Speaker
Description
Next-generation large-scale liquid scintillator detectors (JUNO, KamLAND2 , SNO+ and JNE) rely on tens of thousands of Photomultiplier Tubes (PMTs) to capture single optical photons. Pushing the energy resolution to the physical limit requires extracting sub-nanosecond timing and precise charge from highly piled-up and noisy PMT waveforms. However, the lack of standardized, publicly accessible datasets with perfect ground-truth labels has hindered the rapid iteration of novel Machine Learning architectures in this domain.
We introduce the Ghost Hunter Open Data Challenge, a comprehensive benchmark dataset and outreach framework designed to bridge the gap between AI developers and neutrino physics. Generated by a fast, standalone toy-detector simulation decoupled from official experimental frameworks, the dataset provides massive PMT waveform tensors paired with exact microphysical labels (vertex, kinetic energy, photon time-of-flight, and true hit times).

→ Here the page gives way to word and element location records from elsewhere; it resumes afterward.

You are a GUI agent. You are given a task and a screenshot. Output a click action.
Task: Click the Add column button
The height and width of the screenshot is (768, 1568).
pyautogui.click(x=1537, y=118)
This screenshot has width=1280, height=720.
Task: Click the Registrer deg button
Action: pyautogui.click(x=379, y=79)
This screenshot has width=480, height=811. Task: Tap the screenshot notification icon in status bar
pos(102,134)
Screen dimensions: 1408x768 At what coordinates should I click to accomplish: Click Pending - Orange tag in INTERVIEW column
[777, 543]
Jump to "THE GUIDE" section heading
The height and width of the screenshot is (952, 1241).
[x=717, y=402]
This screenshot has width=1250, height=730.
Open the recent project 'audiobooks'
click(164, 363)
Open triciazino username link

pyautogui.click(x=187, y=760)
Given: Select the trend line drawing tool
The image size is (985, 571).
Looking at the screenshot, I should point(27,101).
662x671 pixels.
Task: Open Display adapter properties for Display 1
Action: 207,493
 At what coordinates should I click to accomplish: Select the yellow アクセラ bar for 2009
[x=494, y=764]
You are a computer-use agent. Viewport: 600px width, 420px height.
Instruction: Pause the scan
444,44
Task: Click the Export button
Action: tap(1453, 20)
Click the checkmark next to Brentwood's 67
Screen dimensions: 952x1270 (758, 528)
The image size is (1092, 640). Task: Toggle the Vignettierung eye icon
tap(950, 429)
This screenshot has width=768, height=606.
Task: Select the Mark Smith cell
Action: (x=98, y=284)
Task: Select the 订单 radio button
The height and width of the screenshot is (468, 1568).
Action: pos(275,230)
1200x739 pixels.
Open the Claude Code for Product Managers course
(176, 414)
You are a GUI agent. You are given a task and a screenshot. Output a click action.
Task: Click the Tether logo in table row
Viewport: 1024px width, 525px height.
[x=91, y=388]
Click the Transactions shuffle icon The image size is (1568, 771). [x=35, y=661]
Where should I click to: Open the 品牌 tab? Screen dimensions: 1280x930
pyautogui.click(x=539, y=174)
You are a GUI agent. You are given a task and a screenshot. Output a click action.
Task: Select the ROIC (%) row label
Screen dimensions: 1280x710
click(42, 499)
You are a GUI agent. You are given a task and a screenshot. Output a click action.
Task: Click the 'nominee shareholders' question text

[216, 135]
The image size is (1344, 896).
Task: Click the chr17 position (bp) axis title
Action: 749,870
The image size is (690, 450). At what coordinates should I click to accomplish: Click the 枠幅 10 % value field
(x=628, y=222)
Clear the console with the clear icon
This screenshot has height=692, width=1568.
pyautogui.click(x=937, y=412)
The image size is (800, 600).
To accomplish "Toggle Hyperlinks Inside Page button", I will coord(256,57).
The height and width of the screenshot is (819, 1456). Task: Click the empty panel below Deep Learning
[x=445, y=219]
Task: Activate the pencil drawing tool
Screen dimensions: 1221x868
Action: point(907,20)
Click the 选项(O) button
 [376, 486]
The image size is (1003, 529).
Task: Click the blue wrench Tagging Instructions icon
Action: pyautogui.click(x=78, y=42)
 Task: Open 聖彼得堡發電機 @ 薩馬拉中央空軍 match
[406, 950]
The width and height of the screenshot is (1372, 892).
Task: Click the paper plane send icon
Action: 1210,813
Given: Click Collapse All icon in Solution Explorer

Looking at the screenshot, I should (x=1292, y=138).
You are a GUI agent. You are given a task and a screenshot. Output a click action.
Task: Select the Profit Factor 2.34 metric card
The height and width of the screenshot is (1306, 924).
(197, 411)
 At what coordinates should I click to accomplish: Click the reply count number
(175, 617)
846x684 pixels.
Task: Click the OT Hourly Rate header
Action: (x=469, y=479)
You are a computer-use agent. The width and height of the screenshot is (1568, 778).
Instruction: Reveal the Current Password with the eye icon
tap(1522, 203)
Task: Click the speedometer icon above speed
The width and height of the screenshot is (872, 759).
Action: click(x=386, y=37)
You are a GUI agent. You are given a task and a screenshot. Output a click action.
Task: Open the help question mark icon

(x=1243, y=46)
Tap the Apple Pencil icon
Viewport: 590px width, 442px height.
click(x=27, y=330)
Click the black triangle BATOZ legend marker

Originating as an educational competition in 2019 and scaling to a nationwide undergraduate challenge with over 60 participating teams, the Ghost Hunter framework has successfully crowd-sourced diverse analytical methods, ranging from heuristic deconvolution and topological algorithms to deep Convolutional Neural Networks and Metropolis-Hastings sampling.
For NPML 2026, we propose to elevate this framework into a community-wide Open Data Challenge. We will present the dataset structure, the physics-driven loss functions such as Unbinned Time-Dependent Poisson Likelihood, and an open-source evaluation platform. By providing a standard dataset, we aim to lower the impedance for CS researchers entering neutrino physics, foster cross-disciplinary ML collaborations, and incubate next-generation differentiable reconstruction algorithms.
| Contribution types | Standard talk (20min + 5min Q/A) |
|---|